Frauenmorde: „Es geht um Machtausübung“

In Österreich sind heuer bereits fünf Frauen getötet worden, vier davon in Niederösterreich. „Bei diesen Taten geht es um Machtausübung“, sagt Psychiater Reinhard Haller. „Die Täter machen das im Prinzip in aller Öffentlichkeit.“

In Tulln wurde erst am Montag eine Frau von ihrem Ehemann auf einem Parkplatz eines Supermarktes erstochen. In Wiener Neustadt war am 13. Jänner die Leiche einer 16-Jährigen in einem Park gefunden worden, tatverdächtig ist ihr Ex-Freund. In Krumbach (Bezirk Wiener Neustadt) wurde am 9. Jänner eine Frau vor ihrem Wohnhaus getötet, in Amstetten kam es am 8. Jänner zu einer tödlichen Attacke auf eine Frau.

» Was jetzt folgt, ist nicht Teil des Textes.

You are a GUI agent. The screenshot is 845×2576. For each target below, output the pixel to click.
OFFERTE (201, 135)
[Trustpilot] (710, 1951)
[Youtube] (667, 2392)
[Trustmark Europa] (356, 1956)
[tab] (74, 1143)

Zwei Mal war die Tatwaffe ein Messer bzw. in einem Fall ein Dolch, jedes Mal war der Tatverdächtige ein Mann und jedes Mal stand er in einem Naheverhältnis zum Opfer. „Es steckt weniger Verzweiflung oder Neid dahinter als das Gefühl der Rache und Machtausübung“, sagt der Psychiater und Gerichtssachverständige Reinhard Haller im „Niederösterreich heute“-Interview.

noe.ORF.at: Das neue Jahr ist erst etwas mehr als drei Wochen alt. Trotzdem sind im neuen Jahr schon fünf Frauen getötet worden. Ist das Zufall oder gibt es hier so etwas wie Nachahmung?

Reinhard Haller: Es fällt mir schwer, hier nur an einen Zufall oder an eine statistische Abweichung zu denken. Ich glaube schon, dass diese Delikte, weil sie sehr spezifisch sind, einiges mit Nachahmung zu tun haben.

noe.ORF.at: Was geht in jemandem vor, der einen anderen tötet?

Haller: Bei diesen Taten ist das besondere, dass es um Machtausübung geht. Die Täter bringen jemand anderen um - aus der Nähe mit einem Messer. Sie flüchten nicht, sie versuchen nicht, die Tat zu verbergen, sie bringen sich auch selbst nicht um. Sie machen das im Prinzip in aller Öffentlichkeit. Es hat sehr viel mit Demonstration zu tun. Dahinter stecken weniger Verzweiflung, Neid oder solche Gefühle, als jene der Rache und Machtausübung.

noe.ORF.at: Können Menschen wie Sie und ich auch zum Mörder werden?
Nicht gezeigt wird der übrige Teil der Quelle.